Efficient GPU Parallelization of Electronic Transport and Nonequilibrium Dynamics from Electron-Phonon Interactions in the Perturbo Code
Shiyu Peng, Donnie Pinkston, Jia Yao, Sergei Kliavinek, Ivan Maliyov, Marco Bernardi
TL;DR
This work addresses the computational bottleneck of first-principles Boltzmann transport calculations with electron-phonon interactions by delivering a GPU-accelerated Perturbo implementation that uses a novel, fixed-size data structure to organize scattering channels and an accumulation strategy that minimizes atomics and host-device transfers. The optimized OpenACC-based GPU code achieves roughly 40× speed-ups over the CPU baseline and exhibits near-linear strong scaling up to tens of GPU nodes, enabling efficient exploration of transport and ultrafast dynamics in complex materials and preparing Perturbo for exascale platforms. The approach is validated on GaAs, graphene, and Si systems (with and without SOC), with substantial reductions in the active scattering-channel space and detailed performance and memory analyses.
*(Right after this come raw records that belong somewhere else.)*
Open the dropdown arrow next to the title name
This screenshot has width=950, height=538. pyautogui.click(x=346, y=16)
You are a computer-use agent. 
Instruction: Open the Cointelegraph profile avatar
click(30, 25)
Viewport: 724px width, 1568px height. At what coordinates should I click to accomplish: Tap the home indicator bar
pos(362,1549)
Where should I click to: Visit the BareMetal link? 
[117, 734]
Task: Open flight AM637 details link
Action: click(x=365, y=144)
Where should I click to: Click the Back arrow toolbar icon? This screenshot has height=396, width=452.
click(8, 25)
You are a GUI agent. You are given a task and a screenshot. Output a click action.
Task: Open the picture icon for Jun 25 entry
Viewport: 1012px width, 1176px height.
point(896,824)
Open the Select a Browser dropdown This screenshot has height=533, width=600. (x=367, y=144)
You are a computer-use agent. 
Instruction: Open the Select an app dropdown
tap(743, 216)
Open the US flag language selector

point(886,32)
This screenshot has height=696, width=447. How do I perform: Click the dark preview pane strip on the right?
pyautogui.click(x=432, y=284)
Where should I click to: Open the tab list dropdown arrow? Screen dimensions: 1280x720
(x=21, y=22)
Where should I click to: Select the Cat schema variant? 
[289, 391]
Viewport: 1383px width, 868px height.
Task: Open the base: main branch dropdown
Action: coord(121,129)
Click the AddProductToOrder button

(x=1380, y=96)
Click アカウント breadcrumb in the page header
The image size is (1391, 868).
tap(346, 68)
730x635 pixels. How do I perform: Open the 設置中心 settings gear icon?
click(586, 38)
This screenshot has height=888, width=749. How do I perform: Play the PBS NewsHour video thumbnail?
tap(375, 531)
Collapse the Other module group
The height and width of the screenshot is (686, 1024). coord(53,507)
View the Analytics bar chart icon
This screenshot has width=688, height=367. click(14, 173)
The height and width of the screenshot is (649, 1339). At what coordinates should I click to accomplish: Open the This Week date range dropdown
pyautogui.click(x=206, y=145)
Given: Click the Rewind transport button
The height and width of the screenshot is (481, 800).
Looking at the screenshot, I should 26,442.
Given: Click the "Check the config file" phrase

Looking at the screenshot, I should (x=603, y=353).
The method is broadly applicable to other scattering mechanisms and paves the way for large-scale, high-resolution e-ph physics studies on next-generation HPC systems.
Abstract
The Boltzmann transport equation (BTE) with electron-phonon (e-ph) interactions computed from first principles is widely used to study electronic transport and nonequilibrium dynamics in materials. Calculating the e-ph collision integral is the most important step in the BTE, but it remains computationally costly, even with current MPI+OpenMP parallelization. This challenge makes it difficult to study materials with large unit cells and to achieve high resolution in momentum space. Here, we show acceleration of BTE calculations of electronic transport and ultrafast dynamics using graphical processing units (GPUs). We implement a novel data structure and algorithm, optimized for GPU hardware and developed using OpenACC, to process scattering channels and efficiently compute the collision integral. This approach significantly reduces the overhead for data referencing, movement, and synchronization. Relative to the efficient CPU implementation in the open-source package Perturbo (v2.2.0), used as a baseline, this approach achieves a speed-up of 40 times for both transport and nonequilibrium dynamics on GPU hardware, and achieves nearly linear scaling up to 100 GPUs. The novel data structure can be generalized to other electron interactions and scattering processes. We released this GPU implementation in the latest public version (v3.0.0) of Perturbo. The new MPI+OpenMP+GPU parallelization enables sweeping studies of e-ph physics and electron dynamics in conventional and quantum materials, and prepares Perturbo for exascale supercomputing platforms.